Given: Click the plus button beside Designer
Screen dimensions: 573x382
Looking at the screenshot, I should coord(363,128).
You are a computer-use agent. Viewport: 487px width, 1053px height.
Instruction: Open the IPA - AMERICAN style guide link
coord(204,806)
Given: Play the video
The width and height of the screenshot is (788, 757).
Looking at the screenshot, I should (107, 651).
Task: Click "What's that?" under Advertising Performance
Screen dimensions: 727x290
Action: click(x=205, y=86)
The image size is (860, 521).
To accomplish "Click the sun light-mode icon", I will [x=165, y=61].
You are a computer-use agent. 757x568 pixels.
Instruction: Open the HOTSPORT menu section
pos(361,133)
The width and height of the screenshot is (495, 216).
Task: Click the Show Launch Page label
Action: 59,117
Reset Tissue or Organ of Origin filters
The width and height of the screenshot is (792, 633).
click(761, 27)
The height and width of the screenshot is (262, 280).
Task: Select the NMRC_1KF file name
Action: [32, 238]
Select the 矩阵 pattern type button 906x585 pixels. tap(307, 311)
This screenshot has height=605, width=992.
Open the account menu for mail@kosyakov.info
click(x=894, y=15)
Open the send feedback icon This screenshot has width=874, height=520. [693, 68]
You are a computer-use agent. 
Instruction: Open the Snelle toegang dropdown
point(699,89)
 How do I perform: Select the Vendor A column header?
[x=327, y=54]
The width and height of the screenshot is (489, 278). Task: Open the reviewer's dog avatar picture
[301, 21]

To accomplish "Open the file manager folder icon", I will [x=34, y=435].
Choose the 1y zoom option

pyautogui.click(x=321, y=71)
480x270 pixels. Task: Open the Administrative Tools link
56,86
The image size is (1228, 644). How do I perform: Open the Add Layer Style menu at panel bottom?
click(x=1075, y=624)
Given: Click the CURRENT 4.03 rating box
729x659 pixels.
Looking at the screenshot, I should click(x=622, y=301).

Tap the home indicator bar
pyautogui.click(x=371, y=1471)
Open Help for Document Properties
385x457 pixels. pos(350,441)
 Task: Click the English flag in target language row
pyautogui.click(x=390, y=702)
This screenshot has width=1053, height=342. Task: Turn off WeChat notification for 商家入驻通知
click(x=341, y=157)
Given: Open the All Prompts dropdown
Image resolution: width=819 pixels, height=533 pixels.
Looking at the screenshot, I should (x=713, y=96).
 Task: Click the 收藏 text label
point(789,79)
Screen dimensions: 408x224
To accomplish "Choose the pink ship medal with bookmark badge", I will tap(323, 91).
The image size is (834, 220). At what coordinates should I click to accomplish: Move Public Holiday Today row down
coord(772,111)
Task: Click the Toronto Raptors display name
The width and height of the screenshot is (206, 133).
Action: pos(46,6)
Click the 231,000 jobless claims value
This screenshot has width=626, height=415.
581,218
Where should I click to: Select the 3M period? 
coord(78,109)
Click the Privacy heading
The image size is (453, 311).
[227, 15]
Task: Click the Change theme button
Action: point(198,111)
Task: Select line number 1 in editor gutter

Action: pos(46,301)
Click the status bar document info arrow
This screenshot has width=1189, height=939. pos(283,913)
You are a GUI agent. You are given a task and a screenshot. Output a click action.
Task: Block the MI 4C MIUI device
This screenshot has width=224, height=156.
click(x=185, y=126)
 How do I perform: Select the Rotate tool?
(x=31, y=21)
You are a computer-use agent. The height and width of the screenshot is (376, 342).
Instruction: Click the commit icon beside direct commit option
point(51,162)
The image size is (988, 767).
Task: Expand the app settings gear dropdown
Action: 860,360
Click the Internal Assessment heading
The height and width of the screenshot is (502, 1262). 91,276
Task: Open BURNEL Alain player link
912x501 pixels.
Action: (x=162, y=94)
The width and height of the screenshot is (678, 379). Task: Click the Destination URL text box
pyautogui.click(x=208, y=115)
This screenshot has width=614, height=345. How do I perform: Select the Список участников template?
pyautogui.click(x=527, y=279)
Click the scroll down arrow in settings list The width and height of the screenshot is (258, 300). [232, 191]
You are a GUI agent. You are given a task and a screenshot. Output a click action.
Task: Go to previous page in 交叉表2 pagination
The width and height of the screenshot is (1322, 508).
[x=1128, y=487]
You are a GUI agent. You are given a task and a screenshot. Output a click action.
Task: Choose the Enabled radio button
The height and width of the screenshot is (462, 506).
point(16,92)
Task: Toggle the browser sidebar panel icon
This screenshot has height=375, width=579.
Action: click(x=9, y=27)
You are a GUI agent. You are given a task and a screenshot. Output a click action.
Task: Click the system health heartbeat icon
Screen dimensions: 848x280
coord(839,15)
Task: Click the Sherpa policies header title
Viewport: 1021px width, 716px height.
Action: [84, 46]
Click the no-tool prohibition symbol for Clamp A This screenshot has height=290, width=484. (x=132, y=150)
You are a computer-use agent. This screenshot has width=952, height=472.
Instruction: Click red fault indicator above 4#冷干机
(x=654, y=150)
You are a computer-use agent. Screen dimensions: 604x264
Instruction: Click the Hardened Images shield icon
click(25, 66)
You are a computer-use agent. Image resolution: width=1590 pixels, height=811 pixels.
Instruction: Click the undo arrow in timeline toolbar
- - - -
**YOUR GOAL**
Your reply should repeat the entries above in full, with every character intact.

**EXERCISE OUTPUT**
Given: Click the plus button beside Designer
Screen dimensions: 573x382
Looking at the screenshot, I should coord(363,128).
You are a computer-use agent. Viewport: 487px width, 1053px height.
Instruction: Open the IPA - AMERICAN style guide link
coord(204,806)
Given: Play the video
The width and height of the screenshot is (788, 757).
Looking at the screenshot, I should (107, 651).
Task: Click "What's that?" under Advertising Performance
Screen dimensions: 727x290
Action: click(x=205, y=86)
The image size is (860, 521).
To accomplish "Click the sun light-mode icon", I will [x=165, y=61].
You are a computer-use agent. 757x568 pixels.
Instruction: Open the HOTSPORT menu section
pos(361,133)
The width and height of the screenshot is (495, 216).
Task: Click the Show Launch Page label
Action: 59,117
Reset Tissue or Organ of Origin filters
The width and height of the screenshot is (792, 633).
click(761, 27)
The height and width of the screenshot is (262, 280).
Task: Select the NMRC_1KF file name
Action: [32, 238]
Select the 矩阵 pattern type button 906x585 pixels. tap(307, 311)
This screenshot has height=605, width=992.
Open the account menu for mail@kosyakov.info
click(x=894, y=15)
Open the send feedback icon This screenshot has width=874, height=520. [693, 68]
You are a computer-use agent. 
Instruction: Open the Snelle toegang dropdown
point(699,89)
 How do I perform: Select the Vendor A column header?
[x=327, y=54]
The width and height of the screenshot is (489, 278). Task: Open the reviewer's dog avatar picture
[301, 21]

To accomplish "Open the file manager folder icon", I will [x=34, y=435].
Choose the 1y zoom option

pyautogui.click(x=321, y=71)
480x270 pixels. Task: Open the Administrative Tools link
56,86
The image size is (1228, 644). How do I perform: Open the Add Layer Style menu at panel bottom?
click(x=1075, y=624)
Given: Click the CURRENT 4.03 rating box
729x659 pixels.
Looking at the screenshot, I should click(x=622, y=301).

Tap the home indicator bar
pyautogui.click(x=371, y=1471)
Open Help for Document Properties
385x457 pixels. pos(350,441)
 Task: Click the English flag in target language row
pyautogui.click(x=390, y=702)
This screenshot has width=1053, height=342. Task: Turn off WeChat notification for 商家入驻通知
click(x=341, y=157)
Given: Open the All Prompts dropdown
Image resolution: width=819 pixels, height=533 pixels.
Looking at the screenshot, I should (x=713, y=96).
 Task: Click the 收藏 text label
point(789,79)
Screen dimensions: 408x224
To accomplish "Choose the pink ship medal with bookmark badge", I will tap(323, 91).
The image size is (834, 220). At what coordinates should I click to accomplish: Move Public Holiday Today row down
coord(772,111)
Task: Click the Toronto Raptors display name
The width and height of the screenshot is (206, 133).
Action: pos(46,6)
Click the 231,000 jobless claims value
This screenshot has width=626, height=415.
581,218
Where should I click to: Select the 3M period? 
coord(78,109)
Click the Privacy heading
The image size is (453, 311).
[227, 15]
Task: Click the Change theme button
Action: point(198,111)
Task: Select line number 1 in editor gutter

Action: pos(46,301)
Click the status bar document info arrow
This screenshot has width=1189, height=939. pos(283,913)
You are a GUI agent. You are given a task and a screenshot. Output a click action.
Task: Block the MI 4C MIUI device
This screenshot has width=224, height=156.
click(x=185, y=126)
 How do I perform: Select the Rotate tool?
(x=31, y=21)
You are a computer-use agent. The height and width of the screenshot is (376, 342).
Instruction: Click the commit icon beside direct commit option
point(51,162)
The image size is (988, 767).
Task: Expand the app settings gear dropdown
Action: 860,360
Click the Internal Assessment heading
The height and width of the screenshot is (502, 1262). 91,276
Task: Open BURNEL Alain player link
912x501 pixels.
Action: (x=162, y=94)
The width and height of the screenshot is (678, 379). Task: Click the Destination URL text box
pyautogui.click(x=208, y=115)
This screenshot has width=614, height=345. How do I perform: Select the Список участников template?
pyautogui.click(x=527, y=279)
Click the scroll down arrow in settings list The width and height of the screenshot is (258, 300). [232, 191]
You are a GUI agent. You are given a task and a screenshot. Output a click action.
Task: Go to previous page in 交叉表2 pagination
The width and height of the screenshot is (1322, 508).
[x=1128, y=487]
You are a GUI agent. You are given a task and a screenshot. Output a click action.
Task: Choose the Enabled radio button
The height and width of the screenshot is (462, 506).
point(16,92)
Task: Toggle the browser sidebar panel icon
This screenshot has height=375, width=579.
Action: click(x=9, y=27)
You are a GUI agent. You are given a task and a screenshot. Output a click action.
Task: Click the system health heartbeat icon
Screen dimensions: 848x280
coord(839,15)
Task: Click the Sherpa policies header title
Viewport: 1021px width, 716px height.
Action: [84, 46]
Click the no-tool prohibition symbol for Clamp A This screenshot has height=290, width=484. (x=132, y=150)
You are a computer-use agent. This screenshot has width=952, height=472.
Instruction: Click red fault indicator above 4#冷干机
(x=654, y=150)
You are a computer-use agent. Screen dimensions: 604x264
Instruction: Click the Hardened Images shield icon
click(25, 66)
You are a computer-use agent. Image resolution: width=1590 pixels, height=811 pixels.
Instruction: Click the undo arrow in timeline toolbar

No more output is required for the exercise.